[Problem details] Find each line of the entries with the string "likes", please, and copy it.

[Dataset extract]
[Start of section]

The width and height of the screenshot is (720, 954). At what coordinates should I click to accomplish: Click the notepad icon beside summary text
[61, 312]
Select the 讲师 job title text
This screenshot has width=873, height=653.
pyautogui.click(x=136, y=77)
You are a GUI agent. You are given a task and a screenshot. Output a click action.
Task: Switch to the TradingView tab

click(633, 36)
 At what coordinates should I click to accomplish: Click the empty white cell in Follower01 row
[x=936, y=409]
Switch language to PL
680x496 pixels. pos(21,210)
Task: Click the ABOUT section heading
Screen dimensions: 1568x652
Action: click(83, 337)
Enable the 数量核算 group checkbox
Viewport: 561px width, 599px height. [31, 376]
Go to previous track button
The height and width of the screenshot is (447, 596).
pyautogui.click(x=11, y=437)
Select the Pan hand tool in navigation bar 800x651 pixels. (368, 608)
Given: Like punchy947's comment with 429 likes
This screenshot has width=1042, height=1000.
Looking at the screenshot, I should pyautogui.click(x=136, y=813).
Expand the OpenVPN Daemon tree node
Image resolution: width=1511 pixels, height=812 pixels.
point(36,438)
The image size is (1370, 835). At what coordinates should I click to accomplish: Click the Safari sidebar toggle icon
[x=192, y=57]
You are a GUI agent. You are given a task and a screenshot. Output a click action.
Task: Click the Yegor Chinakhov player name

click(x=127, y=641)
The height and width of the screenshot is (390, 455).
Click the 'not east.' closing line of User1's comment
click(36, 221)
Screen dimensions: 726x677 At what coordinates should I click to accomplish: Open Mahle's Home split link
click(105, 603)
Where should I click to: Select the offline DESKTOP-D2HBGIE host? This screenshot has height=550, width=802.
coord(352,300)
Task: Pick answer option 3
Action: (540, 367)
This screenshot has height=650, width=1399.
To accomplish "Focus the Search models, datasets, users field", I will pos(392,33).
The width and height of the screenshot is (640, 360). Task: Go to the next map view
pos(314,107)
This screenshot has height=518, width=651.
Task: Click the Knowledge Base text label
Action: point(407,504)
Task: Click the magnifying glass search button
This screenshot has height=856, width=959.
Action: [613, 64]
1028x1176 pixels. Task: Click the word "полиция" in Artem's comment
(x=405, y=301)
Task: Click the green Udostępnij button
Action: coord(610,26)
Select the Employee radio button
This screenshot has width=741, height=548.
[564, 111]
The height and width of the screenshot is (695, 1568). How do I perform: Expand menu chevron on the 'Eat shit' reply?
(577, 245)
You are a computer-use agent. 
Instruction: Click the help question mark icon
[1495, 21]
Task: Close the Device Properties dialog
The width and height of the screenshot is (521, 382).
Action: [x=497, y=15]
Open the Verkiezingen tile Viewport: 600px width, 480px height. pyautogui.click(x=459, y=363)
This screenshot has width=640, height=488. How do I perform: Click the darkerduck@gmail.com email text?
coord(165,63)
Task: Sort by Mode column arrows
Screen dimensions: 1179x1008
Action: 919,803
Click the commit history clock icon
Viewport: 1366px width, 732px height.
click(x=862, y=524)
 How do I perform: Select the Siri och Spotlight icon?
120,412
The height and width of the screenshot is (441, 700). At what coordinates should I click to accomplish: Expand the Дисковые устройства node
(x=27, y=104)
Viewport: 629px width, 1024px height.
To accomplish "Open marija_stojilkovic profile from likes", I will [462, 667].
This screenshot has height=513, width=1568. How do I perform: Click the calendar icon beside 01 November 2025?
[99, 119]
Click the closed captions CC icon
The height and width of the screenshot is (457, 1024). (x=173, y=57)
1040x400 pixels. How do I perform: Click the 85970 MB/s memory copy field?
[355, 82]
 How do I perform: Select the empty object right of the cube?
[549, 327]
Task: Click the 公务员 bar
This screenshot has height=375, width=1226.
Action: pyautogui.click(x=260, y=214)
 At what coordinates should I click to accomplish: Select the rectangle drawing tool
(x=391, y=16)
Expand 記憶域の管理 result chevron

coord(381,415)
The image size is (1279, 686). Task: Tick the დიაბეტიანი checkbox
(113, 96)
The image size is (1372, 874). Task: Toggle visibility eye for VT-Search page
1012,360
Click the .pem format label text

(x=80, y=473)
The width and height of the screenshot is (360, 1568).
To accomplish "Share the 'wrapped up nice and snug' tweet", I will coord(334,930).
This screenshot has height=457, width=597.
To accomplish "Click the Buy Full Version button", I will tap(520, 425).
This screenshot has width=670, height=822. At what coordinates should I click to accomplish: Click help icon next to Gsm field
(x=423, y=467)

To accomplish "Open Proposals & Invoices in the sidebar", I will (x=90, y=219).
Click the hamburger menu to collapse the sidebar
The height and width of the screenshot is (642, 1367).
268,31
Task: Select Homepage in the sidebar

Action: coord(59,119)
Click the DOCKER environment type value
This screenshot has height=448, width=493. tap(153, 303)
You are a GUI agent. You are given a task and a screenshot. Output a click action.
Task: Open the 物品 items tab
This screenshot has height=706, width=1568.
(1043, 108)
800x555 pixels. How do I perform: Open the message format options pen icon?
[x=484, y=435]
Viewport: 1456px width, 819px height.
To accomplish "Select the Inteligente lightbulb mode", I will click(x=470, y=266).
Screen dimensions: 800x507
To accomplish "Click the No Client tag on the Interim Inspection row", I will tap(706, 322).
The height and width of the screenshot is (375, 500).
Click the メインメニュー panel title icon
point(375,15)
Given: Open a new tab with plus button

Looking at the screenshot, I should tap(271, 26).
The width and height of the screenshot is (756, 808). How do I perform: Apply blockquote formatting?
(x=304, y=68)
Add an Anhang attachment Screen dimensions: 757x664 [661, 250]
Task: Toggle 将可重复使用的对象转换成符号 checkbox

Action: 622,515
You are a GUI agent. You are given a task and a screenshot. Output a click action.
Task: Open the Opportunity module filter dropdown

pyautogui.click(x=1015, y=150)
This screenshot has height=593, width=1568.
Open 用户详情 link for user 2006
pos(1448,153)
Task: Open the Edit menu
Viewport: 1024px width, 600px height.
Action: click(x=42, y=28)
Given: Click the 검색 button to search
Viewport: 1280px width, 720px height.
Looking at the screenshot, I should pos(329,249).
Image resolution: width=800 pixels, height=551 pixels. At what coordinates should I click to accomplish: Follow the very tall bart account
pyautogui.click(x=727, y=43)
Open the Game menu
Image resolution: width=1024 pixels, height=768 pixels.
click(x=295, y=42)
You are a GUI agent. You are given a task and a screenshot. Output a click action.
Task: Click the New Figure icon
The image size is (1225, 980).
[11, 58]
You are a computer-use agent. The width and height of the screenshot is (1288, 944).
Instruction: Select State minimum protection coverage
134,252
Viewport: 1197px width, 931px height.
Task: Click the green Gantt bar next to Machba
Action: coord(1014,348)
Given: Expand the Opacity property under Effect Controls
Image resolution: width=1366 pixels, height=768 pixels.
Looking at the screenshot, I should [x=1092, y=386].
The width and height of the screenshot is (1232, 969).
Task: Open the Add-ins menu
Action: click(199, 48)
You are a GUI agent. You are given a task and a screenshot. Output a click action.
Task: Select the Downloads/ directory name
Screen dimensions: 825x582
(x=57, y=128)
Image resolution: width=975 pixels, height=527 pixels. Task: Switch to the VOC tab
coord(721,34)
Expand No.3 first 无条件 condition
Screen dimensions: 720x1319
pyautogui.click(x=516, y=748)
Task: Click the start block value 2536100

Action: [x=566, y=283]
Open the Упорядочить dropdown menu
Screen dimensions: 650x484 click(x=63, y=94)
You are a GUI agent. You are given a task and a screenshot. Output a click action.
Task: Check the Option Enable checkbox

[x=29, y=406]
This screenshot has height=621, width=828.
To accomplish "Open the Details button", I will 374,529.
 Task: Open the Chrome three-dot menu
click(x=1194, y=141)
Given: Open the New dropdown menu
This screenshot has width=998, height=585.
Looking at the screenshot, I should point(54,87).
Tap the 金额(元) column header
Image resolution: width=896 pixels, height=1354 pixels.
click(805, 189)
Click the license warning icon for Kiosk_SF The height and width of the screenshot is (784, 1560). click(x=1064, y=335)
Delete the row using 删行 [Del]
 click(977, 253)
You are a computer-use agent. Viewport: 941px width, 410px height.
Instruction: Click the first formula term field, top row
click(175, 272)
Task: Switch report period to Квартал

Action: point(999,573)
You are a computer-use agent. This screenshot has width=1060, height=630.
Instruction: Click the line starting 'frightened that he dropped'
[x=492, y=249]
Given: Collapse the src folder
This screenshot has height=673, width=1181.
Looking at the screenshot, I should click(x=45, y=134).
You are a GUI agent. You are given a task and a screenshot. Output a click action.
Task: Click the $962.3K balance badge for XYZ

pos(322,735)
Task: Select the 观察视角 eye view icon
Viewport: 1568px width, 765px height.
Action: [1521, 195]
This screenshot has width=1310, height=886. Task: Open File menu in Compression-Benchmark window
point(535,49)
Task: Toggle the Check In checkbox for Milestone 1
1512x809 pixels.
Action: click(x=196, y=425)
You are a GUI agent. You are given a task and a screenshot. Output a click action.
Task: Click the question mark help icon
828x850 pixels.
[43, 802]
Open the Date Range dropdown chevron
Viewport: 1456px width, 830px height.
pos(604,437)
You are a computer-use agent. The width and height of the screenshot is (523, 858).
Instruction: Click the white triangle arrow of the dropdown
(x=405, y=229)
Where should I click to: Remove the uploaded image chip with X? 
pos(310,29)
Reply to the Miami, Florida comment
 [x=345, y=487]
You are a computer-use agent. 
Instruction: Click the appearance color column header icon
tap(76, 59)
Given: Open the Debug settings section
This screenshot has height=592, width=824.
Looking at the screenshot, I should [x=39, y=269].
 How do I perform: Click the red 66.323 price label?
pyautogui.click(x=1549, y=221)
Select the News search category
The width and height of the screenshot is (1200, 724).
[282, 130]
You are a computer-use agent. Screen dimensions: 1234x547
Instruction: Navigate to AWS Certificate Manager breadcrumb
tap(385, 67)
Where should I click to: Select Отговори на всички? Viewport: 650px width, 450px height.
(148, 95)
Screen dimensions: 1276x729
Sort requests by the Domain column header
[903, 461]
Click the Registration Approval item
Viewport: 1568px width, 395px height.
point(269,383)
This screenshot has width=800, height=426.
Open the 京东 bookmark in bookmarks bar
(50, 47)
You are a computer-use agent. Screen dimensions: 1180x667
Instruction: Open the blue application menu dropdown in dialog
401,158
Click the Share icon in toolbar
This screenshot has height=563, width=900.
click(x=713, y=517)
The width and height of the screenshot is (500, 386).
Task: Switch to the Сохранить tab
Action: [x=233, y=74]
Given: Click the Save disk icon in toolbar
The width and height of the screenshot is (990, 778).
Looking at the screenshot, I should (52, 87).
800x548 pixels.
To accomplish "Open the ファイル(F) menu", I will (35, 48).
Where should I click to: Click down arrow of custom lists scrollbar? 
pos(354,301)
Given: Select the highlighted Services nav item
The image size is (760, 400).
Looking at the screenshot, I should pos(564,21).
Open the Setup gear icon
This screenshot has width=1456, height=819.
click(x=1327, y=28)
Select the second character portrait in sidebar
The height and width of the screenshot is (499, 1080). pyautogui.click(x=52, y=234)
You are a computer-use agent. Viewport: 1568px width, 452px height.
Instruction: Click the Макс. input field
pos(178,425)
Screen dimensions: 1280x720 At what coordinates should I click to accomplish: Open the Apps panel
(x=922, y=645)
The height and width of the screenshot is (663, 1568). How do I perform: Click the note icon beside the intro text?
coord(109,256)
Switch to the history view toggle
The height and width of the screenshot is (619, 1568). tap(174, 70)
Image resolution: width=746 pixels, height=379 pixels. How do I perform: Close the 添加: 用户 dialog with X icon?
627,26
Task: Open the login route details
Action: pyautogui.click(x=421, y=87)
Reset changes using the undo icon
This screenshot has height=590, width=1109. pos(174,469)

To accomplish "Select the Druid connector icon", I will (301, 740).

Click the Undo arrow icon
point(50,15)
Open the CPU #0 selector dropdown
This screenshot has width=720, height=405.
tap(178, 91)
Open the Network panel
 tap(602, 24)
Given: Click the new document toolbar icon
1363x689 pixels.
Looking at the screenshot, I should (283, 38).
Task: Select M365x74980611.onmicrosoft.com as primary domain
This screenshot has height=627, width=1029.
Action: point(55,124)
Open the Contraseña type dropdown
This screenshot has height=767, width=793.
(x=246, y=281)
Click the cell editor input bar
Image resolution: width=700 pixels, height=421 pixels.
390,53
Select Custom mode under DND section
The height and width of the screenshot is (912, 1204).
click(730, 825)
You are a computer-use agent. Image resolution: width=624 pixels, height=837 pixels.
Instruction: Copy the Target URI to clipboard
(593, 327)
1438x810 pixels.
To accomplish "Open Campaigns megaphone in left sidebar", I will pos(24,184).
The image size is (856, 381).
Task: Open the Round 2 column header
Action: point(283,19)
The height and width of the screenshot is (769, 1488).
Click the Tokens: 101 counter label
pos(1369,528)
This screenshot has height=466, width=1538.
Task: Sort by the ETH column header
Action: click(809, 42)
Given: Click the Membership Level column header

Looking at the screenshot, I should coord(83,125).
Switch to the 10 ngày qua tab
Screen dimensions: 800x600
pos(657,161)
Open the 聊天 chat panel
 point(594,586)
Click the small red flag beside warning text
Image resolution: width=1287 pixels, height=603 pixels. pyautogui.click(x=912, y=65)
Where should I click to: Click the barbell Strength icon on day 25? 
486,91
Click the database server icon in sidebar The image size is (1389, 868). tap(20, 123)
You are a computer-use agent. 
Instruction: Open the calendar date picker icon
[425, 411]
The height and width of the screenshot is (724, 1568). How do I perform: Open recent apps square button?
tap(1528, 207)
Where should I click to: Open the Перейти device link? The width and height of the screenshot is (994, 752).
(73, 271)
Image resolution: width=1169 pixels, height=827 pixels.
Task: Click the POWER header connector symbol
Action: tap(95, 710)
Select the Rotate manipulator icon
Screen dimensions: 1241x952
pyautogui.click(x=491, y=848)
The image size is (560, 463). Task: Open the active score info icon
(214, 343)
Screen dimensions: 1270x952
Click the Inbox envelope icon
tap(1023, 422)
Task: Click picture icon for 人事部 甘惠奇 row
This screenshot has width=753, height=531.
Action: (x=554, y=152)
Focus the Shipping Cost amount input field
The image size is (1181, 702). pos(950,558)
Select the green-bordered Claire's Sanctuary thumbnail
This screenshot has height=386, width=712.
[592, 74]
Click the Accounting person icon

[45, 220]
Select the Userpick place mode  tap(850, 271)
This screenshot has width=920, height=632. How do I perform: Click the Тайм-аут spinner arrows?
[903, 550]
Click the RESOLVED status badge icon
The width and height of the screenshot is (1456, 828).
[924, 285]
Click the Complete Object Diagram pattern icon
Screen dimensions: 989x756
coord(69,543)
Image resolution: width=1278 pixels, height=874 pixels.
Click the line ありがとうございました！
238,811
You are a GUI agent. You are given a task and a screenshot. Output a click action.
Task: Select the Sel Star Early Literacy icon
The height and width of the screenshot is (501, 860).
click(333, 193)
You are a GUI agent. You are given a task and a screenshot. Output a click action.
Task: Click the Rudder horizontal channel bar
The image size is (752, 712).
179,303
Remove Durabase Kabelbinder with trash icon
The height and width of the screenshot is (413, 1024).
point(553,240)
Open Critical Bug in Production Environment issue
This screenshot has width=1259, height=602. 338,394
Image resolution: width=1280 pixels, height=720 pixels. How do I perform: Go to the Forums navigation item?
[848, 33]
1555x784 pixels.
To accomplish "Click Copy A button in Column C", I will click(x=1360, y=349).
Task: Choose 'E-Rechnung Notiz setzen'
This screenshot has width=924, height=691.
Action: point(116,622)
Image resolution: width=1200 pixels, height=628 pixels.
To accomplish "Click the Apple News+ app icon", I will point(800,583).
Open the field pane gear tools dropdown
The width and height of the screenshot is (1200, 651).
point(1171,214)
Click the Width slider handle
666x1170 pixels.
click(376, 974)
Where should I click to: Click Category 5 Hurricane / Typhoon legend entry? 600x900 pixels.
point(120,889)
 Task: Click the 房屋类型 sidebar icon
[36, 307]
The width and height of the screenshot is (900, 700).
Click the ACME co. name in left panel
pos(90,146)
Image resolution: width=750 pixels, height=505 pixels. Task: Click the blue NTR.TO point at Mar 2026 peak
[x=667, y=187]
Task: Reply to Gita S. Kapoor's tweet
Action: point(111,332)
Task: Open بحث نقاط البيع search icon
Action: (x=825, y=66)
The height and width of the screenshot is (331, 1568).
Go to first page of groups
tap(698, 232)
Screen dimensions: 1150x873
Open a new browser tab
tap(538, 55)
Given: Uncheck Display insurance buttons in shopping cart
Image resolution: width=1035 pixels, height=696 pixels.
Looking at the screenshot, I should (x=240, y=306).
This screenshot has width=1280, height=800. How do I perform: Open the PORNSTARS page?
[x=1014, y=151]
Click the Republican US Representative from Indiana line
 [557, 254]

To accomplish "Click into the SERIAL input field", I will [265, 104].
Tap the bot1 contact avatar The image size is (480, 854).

[End of section]

[Exercise solution]
Given: Like punchy947's comment with 429 likes
To accomplish "Open marija_stojilkovic profile from likes", I will [462, 667].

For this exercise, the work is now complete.